Remotely Piloted Aircraft Systems in Contested Environments

A Vulnerability Analysis

By Lieutenant Colonel

By Lt Col



, GE


Joint Air Power Competence Centre

 September 2014


In contrast to ground and manned aviation operations, recent RPAS missions have been conducted in a permissive air environment only, where Allied forces did not anticipate vigorous enemy Air Defence assets. Based on the assumption that in the future, NATO will be forced to deal with something other than an inferior or outgunned enemy, adversaries will have the capability and intent to oppose or disrupt NATO air operations and will represent a serious threat to Allied RPAS assets.

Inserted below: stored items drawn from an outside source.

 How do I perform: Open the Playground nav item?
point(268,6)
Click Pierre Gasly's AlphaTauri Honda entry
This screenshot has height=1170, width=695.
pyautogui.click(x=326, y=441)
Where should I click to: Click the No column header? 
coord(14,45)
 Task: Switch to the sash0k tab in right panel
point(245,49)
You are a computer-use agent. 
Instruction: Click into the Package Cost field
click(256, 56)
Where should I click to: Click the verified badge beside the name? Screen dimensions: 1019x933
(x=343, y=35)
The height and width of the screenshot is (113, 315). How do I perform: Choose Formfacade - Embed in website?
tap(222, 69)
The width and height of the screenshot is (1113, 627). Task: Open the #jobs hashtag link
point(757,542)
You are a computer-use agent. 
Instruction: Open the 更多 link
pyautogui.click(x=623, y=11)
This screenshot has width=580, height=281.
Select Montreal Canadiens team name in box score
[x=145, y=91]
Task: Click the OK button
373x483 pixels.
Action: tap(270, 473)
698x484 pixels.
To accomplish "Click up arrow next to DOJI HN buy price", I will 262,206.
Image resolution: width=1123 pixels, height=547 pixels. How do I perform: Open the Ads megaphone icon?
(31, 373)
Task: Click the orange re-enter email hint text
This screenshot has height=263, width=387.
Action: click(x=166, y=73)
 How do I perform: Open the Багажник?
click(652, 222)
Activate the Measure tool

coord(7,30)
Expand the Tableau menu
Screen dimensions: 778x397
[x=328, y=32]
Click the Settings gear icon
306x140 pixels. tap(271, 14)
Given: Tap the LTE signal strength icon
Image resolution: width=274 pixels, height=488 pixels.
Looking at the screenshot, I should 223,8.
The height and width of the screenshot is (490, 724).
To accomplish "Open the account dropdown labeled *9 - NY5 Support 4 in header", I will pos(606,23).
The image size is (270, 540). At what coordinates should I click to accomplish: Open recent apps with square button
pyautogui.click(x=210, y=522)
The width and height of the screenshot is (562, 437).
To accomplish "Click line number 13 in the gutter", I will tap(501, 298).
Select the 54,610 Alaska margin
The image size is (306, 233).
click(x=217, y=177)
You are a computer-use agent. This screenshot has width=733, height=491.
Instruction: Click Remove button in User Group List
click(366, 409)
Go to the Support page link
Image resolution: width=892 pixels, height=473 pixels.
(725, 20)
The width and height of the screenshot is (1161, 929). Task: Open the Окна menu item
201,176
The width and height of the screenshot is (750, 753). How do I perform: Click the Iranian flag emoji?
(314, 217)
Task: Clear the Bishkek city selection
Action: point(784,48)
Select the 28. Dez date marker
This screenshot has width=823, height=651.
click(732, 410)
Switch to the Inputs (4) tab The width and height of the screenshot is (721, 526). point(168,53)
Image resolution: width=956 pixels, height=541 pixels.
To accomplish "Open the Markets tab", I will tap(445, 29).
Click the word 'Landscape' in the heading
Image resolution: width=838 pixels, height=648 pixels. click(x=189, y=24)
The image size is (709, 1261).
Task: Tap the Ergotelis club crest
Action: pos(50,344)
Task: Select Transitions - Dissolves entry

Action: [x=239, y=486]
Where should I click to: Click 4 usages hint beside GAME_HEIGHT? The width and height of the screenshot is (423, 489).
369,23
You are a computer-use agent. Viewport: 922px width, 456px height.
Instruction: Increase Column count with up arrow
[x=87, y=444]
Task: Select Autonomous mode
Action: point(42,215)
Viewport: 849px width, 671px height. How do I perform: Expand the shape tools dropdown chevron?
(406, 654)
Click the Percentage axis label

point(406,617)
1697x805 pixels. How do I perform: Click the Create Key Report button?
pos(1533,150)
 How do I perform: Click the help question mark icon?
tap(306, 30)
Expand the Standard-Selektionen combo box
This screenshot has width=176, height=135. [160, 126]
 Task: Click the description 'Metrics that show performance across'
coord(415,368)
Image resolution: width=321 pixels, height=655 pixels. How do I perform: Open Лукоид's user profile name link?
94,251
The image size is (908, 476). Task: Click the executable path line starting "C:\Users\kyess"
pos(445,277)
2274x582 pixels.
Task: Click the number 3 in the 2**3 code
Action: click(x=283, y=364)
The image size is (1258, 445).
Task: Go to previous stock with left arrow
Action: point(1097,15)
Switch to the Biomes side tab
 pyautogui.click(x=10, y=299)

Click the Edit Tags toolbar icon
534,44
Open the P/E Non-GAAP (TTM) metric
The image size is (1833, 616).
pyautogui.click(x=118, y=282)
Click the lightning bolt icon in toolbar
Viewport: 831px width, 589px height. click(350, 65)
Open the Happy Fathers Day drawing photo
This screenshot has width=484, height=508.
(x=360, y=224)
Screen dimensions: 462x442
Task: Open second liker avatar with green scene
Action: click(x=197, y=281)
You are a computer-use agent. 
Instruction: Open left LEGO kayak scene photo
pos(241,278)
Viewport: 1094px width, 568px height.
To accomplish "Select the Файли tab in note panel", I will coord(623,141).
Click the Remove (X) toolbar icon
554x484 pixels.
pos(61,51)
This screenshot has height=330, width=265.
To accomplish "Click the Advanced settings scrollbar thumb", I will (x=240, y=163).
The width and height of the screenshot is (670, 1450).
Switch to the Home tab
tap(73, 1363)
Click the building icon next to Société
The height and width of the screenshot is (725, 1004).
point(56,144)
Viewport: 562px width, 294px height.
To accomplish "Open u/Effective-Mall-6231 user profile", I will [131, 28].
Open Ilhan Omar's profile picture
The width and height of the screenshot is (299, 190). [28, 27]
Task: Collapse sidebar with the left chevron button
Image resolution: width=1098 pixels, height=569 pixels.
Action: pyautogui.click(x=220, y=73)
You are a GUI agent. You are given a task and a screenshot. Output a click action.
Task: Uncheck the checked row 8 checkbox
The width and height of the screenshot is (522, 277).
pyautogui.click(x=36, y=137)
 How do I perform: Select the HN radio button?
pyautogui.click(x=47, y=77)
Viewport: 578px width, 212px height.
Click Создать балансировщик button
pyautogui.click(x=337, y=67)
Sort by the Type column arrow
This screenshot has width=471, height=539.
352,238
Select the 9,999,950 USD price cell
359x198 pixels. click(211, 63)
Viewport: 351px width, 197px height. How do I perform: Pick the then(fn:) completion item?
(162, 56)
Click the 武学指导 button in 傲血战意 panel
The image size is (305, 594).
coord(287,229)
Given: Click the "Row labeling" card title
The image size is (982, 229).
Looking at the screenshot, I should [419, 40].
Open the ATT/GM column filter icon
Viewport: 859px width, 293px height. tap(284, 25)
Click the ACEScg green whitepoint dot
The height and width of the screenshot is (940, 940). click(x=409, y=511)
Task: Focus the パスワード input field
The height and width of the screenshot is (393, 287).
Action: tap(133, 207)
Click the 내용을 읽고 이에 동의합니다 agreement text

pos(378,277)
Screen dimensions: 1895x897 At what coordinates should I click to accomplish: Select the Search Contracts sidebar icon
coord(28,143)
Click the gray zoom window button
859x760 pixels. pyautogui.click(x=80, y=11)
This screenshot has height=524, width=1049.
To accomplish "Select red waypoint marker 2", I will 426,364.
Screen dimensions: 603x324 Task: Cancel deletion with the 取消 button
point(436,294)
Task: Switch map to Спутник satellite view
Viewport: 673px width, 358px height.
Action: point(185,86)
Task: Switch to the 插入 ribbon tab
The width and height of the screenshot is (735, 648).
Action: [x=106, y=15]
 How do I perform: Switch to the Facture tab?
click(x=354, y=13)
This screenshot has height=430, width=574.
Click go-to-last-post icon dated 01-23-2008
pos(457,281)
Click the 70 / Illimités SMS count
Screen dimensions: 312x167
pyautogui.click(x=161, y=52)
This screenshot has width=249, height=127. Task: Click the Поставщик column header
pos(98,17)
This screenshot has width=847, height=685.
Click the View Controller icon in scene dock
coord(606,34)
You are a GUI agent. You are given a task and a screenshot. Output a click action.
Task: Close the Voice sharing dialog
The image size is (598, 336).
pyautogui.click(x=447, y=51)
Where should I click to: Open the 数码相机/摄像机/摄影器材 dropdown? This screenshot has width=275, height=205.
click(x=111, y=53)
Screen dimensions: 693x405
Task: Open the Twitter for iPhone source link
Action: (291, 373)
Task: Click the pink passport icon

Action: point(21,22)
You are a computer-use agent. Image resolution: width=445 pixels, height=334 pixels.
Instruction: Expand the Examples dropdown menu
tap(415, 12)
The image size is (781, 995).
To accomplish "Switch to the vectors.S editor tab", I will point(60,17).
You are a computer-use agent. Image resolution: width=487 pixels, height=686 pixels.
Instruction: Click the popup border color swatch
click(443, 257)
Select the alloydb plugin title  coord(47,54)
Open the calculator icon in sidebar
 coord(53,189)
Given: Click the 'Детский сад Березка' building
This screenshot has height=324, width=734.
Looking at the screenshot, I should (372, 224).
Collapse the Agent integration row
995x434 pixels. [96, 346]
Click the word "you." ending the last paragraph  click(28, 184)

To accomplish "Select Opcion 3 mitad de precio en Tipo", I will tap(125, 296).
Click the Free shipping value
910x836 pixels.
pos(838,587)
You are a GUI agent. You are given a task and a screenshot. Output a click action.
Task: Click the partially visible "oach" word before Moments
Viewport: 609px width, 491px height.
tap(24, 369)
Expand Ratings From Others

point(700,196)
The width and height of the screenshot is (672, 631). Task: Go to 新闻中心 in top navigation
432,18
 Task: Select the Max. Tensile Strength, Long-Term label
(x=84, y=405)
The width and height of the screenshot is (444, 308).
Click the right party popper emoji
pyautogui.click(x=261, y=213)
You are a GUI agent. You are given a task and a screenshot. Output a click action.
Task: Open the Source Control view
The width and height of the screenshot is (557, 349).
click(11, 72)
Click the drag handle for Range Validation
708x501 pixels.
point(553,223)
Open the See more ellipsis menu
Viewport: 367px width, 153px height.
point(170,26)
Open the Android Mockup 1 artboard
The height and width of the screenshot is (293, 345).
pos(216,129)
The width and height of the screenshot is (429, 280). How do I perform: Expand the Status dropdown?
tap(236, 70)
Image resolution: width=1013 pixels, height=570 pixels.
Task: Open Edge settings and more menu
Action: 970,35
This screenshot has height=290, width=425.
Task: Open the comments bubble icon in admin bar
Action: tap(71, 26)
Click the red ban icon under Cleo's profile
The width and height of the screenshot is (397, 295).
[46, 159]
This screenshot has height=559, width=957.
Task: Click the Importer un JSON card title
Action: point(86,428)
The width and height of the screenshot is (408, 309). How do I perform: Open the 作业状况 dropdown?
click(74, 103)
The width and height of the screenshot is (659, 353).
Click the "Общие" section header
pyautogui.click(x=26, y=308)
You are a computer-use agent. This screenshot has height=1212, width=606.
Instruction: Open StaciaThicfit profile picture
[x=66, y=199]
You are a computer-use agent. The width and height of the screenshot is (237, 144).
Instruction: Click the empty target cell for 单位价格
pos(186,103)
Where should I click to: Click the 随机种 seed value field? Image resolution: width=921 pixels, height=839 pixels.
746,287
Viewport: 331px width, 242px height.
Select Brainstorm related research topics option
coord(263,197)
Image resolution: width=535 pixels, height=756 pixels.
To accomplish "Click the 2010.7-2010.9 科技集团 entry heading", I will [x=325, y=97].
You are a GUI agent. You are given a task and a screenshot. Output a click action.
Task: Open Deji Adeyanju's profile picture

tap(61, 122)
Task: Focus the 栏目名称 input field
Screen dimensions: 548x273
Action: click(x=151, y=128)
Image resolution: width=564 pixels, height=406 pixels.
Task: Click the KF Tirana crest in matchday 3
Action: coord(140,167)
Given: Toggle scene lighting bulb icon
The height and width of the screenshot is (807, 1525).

Therefore, this study provides a detailed assessment of current RPAS components’ limitations and vulnerabilities, addressing operational, technical and legal questions. It outlines a vision of possible future conflict scenarios and compares these predicted threats with current capabilities. The study focuses on Medium Altitude Long Endurance (MALE) and High Altitude Long Endurance (HALE) RPAS. However, the identified risks and threats, as well as the given recommendations, may apply to other classes of RPAS as well.

Executive Summary

Over the past two decades, Remotely Piloted Aircraft System(s) (RPAS) have been fielded in increasing numbers across many nations and military services. RPAS provide distinctive capabilities for the Joint Force Commander (JFC) with reduced risk and extensive time on station in comparison to manned systems. In contrast to ground and manned aviation operations, current RPAS missions are conducted in a permissive environment only, where Allied forces do not anticipate a robust enemy Air Defence network. This study provides a detailed assessment of current RPAS limitations and vulnerabilities. It addresses operational and technical, as well as legal questions, outlines a vision of possible future conflict scenarios and compares these predicted threats with current capabilities. The study focuses on Medium Altitude Long Endurance (MALE) and High Altitude Long Endurance (HALE) RPAS. However, the identified risks, threats and recommendations may apply to other classes of RPAS also.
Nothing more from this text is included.